For elliptical cylindrical coordinates:

x = a * cosh (u) * cos (v)
y = a * sinh (u) * sin (v)
z = z

Derive the relations analogous to those of Equations (168b-e) for circular cylindrical coordinates. In particular, verify that

h_u = h_v = a * sqrt(cosh^2 (u) - cos^2 (v))
h_z = 1

u_1 = {[sinh (u) * cos (v)](i) + [cosh (u) * sin (v)](j)} / sqrt(cosh^2 (u) - cos^2 (v))
u_2 = {[cosh (u) * sin (v)](-i) + [sinh (u) * cos (v)](j)} / sqrt(cosh^2 (u) - cos^2 (v))

2. Relevant equations

From the book:
h_u = magnitude( dr/du_1)
and similarly for h_v and h_z

U_u = h_u * u_u

3. The attempt at a solution

Ok, so I think I am either getting confused between u's or am missing some vital trig identity.
From the equations given for the x,y and z coordinates, I get that the new relevant variables are u, v and z. So the position vector for the coordinate system can be written as:

r = (a * cosh (u) * cos (v)) + (a * sinh (u) * sin (v))[j] + z[k]

So, from here I can get:

u_u = (dr/du_u) = (a * sinh (u) * cos (v)) + (a * cosh (u) * sin (v))[j] + 0[k]
u_v = (dr/du_v) = (-a * cosh (u) * sin (v)) + (a * sinh (u) * cos (v))[j] + 0[k]
u_z = (dr/du_z) = 0 + 0[j] + 1[k]

from here, it follows from the formulas in the book that:

h_u = magnitude(dr/du_u) = sqrt [(a * sinh (u) * cos (v))^2 + (a * cosh (u) * sin (v))^2 + 0^2]
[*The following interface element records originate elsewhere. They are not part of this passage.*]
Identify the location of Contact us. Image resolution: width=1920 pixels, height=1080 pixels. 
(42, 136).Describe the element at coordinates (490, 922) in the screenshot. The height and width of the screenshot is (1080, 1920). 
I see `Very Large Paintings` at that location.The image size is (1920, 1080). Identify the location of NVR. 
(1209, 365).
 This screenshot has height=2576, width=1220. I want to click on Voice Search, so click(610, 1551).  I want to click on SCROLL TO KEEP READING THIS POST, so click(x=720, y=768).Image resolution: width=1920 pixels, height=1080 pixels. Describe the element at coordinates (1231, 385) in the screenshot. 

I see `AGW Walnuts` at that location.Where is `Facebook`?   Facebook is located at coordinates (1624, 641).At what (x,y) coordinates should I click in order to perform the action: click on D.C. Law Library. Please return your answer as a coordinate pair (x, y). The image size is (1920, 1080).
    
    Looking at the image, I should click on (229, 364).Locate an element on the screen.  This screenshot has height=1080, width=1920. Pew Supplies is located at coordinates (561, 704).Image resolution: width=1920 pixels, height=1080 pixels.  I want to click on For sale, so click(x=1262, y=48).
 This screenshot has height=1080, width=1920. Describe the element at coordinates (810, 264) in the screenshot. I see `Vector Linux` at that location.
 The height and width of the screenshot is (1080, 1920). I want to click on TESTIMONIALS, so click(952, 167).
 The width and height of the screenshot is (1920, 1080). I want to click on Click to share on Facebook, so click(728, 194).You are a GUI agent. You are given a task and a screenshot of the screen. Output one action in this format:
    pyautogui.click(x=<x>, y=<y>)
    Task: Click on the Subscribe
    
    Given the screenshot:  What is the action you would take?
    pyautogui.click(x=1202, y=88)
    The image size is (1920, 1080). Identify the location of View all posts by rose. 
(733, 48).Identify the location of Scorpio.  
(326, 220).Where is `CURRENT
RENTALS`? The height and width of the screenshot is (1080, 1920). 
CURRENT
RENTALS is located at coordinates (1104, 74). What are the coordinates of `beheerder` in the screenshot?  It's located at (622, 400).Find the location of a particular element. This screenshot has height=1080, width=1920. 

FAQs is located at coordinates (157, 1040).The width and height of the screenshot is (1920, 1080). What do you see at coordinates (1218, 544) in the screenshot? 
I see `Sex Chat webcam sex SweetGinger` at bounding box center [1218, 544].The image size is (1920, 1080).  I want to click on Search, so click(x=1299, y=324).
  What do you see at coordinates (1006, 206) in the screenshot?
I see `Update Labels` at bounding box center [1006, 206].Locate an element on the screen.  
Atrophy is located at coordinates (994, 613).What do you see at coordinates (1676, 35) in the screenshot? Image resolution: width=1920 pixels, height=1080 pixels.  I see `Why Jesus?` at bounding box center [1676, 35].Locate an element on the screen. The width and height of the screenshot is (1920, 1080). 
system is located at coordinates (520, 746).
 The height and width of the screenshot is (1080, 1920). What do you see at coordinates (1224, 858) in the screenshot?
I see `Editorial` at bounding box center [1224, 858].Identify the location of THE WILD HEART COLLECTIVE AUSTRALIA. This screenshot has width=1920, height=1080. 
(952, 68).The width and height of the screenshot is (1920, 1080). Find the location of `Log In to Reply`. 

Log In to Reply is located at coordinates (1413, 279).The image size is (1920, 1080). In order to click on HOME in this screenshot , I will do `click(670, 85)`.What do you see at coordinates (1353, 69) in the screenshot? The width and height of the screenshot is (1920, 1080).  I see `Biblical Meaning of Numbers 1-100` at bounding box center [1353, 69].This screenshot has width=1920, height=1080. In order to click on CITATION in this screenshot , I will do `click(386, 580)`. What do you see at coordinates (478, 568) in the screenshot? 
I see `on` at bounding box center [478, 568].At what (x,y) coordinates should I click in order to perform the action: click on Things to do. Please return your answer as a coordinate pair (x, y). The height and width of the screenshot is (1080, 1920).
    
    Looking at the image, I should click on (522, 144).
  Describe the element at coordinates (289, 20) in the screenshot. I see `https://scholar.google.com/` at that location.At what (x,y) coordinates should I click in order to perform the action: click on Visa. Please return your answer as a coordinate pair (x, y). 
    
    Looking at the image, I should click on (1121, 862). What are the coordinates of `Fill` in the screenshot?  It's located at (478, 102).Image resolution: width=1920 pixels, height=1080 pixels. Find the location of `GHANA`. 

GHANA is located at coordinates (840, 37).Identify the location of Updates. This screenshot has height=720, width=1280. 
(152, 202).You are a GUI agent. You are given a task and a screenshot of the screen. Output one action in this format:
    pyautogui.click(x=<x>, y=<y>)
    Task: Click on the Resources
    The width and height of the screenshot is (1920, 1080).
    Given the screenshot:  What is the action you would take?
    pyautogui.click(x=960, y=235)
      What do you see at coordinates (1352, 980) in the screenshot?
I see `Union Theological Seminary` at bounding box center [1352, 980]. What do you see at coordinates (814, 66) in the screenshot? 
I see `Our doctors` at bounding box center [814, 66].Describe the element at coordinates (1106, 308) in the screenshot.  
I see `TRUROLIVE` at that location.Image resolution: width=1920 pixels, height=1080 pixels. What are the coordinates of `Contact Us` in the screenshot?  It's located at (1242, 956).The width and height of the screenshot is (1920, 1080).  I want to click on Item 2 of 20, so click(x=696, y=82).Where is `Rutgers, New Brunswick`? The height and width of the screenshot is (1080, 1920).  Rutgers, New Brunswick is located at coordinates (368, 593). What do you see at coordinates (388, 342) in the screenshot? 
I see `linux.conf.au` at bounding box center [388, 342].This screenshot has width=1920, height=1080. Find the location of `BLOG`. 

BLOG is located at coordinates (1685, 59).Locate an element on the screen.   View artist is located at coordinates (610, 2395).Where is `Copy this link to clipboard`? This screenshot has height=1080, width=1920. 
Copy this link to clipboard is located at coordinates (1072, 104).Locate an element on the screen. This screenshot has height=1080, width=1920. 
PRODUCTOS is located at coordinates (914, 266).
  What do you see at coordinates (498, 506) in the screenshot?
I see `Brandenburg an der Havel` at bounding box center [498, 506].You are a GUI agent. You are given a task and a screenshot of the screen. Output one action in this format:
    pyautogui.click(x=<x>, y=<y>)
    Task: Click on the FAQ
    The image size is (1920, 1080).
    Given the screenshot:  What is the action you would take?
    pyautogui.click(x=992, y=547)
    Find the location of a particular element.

=a * sqrt[sinh^2 (u) cos^2 (v) +cosh^2 (u) sin^2 (v)]

This is as far as I can simplify it, and I do not know how they are getting their answer of a * sqrt(cosh^2 (u) - cos^2 (v)), unless there is some identity that I am unaware of or I screwed something up somewhere along the line. Any ideas or insight from someone who has done coordinate transformations before?
1. The problem statement, all variables and given/known data

2. Relevant equations

3. The attempt at a solution

2. Sep 18, 2012

### MathematicalPhysicist

You might find the next identities helpful:
sin^2=1-cos^2

sinh^2 = cosh^2 -1

3. Sep 18, 2012

### xiphius75

That helped greatly! Thanks! I was aware of the sin - cos identity, but had never been taught the hyperbolic identities. With those I easily get the answer they give.